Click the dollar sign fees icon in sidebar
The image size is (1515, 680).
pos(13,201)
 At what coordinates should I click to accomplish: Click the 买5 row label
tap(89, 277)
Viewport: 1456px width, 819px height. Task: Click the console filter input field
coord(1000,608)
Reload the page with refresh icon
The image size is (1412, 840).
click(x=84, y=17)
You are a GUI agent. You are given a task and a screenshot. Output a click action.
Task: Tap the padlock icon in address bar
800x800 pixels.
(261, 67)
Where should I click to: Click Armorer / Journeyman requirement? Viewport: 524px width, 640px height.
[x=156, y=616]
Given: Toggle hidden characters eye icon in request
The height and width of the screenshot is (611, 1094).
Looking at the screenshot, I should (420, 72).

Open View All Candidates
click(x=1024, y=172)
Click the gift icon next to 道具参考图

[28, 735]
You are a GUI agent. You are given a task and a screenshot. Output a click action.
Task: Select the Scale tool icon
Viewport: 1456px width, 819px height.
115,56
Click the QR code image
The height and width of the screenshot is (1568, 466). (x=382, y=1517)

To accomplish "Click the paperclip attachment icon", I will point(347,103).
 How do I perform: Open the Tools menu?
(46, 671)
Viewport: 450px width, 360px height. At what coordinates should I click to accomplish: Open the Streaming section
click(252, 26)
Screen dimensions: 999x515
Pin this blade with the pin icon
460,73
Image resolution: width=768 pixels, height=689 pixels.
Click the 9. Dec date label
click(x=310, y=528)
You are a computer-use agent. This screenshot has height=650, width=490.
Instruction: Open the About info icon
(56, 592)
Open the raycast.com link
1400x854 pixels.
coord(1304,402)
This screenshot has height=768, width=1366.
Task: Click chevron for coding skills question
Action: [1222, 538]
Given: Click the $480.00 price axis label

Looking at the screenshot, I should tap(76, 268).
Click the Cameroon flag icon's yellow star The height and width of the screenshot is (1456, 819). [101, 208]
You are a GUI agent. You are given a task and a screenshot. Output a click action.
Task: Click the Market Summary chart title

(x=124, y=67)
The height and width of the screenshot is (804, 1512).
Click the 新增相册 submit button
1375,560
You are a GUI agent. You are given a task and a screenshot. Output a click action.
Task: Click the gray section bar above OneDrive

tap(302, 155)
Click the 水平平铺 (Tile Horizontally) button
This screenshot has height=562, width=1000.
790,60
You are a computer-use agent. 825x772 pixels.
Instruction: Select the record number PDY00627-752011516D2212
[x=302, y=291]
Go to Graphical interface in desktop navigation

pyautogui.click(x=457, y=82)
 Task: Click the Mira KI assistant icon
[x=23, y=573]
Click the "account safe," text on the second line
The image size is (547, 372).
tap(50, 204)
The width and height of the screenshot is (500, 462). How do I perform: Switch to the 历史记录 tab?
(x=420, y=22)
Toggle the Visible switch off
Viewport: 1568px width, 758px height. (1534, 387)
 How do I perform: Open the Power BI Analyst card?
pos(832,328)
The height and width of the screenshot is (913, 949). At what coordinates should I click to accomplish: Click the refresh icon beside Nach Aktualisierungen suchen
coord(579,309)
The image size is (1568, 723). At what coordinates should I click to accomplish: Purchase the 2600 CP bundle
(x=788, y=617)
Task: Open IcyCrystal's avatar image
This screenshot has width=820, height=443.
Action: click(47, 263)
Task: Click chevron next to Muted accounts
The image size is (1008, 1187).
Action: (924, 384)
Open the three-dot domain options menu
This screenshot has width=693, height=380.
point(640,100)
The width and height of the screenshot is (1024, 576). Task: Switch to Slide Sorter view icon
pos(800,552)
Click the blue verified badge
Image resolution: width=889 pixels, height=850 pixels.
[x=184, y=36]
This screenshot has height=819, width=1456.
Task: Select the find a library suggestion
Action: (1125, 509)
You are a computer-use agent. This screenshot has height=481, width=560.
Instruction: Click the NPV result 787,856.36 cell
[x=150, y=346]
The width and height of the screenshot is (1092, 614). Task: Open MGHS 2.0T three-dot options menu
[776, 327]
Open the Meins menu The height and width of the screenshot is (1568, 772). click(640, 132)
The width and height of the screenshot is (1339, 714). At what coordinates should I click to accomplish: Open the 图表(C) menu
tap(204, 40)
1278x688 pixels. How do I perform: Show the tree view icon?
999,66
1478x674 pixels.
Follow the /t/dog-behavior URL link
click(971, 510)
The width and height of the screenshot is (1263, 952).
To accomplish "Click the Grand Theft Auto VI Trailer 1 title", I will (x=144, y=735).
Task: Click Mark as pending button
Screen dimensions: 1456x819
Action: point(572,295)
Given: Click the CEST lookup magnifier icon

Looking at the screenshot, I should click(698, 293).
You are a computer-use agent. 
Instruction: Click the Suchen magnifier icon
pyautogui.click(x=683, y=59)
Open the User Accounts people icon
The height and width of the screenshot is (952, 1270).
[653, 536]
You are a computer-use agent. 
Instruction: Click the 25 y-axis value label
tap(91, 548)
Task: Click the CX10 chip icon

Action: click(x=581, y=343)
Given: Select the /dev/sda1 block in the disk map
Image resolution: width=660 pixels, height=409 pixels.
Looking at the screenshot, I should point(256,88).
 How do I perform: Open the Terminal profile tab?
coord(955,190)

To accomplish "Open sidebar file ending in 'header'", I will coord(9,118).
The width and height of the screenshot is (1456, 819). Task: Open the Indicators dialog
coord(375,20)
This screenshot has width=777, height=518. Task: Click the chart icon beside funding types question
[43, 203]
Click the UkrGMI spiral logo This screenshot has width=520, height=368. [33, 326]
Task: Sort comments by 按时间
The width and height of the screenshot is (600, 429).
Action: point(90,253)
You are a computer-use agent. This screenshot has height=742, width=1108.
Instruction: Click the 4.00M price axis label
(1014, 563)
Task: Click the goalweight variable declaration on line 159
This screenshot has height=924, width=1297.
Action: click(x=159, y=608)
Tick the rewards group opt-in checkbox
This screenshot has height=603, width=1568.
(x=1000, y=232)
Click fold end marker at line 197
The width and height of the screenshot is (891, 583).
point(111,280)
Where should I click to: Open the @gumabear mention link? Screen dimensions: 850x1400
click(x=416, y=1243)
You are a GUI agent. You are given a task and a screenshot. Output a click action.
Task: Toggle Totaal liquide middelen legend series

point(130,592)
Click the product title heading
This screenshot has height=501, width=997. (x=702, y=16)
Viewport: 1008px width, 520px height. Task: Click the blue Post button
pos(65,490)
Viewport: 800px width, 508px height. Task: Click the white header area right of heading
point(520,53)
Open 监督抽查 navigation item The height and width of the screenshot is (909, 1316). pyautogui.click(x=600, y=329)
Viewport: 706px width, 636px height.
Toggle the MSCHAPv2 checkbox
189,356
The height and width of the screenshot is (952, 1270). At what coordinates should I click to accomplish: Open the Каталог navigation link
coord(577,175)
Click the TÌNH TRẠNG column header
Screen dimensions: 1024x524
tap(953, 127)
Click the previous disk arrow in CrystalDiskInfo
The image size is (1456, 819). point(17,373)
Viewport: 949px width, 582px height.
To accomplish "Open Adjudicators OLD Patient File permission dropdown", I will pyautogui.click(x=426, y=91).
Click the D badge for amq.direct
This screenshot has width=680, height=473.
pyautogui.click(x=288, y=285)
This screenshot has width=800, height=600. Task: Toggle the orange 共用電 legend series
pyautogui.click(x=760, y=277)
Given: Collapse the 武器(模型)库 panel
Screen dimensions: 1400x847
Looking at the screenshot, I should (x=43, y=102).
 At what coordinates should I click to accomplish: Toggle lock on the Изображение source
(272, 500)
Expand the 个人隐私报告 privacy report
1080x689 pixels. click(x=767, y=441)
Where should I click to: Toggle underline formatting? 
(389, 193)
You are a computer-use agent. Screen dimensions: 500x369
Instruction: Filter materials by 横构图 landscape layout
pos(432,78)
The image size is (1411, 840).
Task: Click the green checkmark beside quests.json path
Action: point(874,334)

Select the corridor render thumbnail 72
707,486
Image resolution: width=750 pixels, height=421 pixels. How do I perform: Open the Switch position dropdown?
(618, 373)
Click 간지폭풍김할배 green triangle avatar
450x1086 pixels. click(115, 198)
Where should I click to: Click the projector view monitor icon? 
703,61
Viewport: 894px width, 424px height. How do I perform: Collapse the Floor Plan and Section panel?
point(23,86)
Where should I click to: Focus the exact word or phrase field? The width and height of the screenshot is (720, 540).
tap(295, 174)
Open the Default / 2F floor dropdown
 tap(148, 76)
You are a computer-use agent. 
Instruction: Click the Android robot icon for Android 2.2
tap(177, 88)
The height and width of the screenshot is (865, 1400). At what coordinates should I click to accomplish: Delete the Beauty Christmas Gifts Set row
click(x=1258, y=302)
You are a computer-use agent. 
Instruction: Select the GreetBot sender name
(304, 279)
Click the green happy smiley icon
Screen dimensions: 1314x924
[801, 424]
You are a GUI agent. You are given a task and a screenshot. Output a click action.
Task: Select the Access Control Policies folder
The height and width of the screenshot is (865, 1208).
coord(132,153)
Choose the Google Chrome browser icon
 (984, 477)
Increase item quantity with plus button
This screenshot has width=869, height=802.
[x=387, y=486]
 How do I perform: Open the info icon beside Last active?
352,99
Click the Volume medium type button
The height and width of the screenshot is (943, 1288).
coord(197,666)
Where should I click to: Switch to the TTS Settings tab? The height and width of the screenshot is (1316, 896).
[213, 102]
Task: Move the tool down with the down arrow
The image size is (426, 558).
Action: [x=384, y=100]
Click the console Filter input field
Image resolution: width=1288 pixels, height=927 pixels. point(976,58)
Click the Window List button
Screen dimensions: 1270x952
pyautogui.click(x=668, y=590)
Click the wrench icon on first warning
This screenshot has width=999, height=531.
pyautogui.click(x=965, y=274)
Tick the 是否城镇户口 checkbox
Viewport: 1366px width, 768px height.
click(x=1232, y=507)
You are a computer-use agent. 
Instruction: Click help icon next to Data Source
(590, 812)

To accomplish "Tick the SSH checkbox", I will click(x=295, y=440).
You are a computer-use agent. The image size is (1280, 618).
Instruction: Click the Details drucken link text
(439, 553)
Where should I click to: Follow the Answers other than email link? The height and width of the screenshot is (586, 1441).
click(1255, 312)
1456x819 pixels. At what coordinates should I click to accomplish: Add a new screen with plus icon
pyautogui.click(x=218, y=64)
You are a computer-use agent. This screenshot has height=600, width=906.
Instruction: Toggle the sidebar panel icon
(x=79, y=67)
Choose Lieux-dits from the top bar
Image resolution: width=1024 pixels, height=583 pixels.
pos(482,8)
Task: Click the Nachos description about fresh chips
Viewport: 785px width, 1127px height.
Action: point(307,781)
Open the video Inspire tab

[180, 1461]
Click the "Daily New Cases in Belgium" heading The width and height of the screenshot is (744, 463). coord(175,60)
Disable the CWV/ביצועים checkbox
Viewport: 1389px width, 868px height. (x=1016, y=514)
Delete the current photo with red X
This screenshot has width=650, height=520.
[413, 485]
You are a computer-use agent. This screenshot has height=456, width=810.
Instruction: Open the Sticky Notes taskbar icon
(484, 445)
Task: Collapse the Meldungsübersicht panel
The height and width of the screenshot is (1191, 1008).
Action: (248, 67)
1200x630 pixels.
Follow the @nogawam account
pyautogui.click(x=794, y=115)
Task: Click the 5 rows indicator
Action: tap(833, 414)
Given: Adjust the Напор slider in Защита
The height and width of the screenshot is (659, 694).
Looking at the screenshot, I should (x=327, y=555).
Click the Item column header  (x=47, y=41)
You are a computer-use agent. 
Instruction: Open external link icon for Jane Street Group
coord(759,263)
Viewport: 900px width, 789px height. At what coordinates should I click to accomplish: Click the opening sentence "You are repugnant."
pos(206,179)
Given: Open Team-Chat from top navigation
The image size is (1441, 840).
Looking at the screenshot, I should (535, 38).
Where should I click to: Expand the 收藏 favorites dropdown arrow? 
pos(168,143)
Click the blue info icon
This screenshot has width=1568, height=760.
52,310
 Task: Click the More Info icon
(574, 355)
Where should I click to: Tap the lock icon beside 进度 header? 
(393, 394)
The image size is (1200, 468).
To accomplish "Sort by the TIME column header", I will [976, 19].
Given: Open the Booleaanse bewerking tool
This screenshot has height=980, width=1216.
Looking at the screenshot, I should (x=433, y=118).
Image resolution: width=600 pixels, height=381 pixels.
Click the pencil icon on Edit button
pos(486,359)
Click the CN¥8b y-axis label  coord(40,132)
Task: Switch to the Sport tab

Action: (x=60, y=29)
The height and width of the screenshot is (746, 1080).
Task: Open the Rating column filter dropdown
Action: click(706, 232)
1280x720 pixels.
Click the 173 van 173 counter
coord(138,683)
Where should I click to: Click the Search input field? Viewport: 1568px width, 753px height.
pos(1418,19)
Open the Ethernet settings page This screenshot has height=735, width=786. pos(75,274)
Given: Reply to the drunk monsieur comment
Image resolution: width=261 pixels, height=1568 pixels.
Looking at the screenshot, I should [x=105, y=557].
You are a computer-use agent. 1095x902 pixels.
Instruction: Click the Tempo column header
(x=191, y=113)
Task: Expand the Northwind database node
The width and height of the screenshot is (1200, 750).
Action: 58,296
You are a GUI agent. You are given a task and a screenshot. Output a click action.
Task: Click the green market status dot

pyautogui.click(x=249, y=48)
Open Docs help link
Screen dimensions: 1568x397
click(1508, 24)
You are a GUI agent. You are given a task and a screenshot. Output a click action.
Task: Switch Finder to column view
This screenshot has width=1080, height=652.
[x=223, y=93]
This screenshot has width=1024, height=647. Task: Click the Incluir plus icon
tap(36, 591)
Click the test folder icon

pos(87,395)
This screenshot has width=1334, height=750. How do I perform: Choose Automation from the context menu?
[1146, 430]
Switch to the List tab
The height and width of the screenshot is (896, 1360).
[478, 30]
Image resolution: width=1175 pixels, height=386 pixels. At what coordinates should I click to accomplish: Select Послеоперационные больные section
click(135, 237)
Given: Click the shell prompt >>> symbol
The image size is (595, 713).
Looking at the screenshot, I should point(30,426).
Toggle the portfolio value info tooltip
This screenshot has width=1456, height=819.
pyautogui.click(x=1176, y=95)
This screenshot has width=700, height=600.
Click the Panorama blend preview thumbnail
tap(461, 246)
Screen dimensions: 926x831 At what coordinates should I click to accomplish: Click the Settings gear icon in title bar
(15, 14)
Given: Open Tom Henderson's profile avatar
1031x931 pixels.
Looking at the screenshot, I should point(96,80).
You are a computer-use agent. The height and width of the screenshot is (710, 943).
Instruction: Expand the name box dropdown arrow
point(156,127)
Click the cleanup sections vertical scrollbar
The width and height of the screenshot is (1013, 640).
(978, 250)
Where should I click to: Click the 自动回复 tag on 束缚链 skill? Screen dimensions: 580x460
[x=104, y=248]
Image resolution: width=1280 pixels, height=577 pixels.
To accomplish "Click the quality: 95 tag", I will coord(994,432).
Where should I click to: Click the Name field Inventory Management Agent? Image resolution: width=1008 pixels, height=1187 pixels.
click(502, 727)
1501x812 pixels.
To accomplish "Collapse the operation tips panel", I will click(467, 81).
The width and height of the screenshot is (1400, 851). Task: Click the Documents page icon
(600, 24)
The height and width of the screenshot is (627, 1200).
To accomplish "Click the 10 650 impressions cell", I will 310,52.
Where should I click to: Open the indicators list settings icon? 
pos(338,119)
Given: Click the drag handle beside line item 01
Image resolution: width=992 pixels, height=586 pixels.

——————

__Exercise__.
Reproduce verbatim the lines of the material from the one containing "Where should I click to: Click the Name" through the end of the material, inclusive.

__Full output__.
Where should I click to: Click the Name field Inventory Management Agent? Image resolution: width=1008 pixels, height=1187 pixels.
click(502, 727)
1501x812 pixels.
To accomplish "Collapse the operation tips panel", I will click(467, 81).
The width and height of the screenshot is (1400, 851). Task: Click the Documents page icon
(600, 24)
The height and width of the screenshot is (627, 1200).
To accomplish "Click the 10 650 impressions cell", I will 310,52.
Where should I click to: Open the indicators list settings icon? 
pos(338,119)
Given: Click the drag handle beside line item 01
Image resolution: width=992 pixels, height=586 pixels.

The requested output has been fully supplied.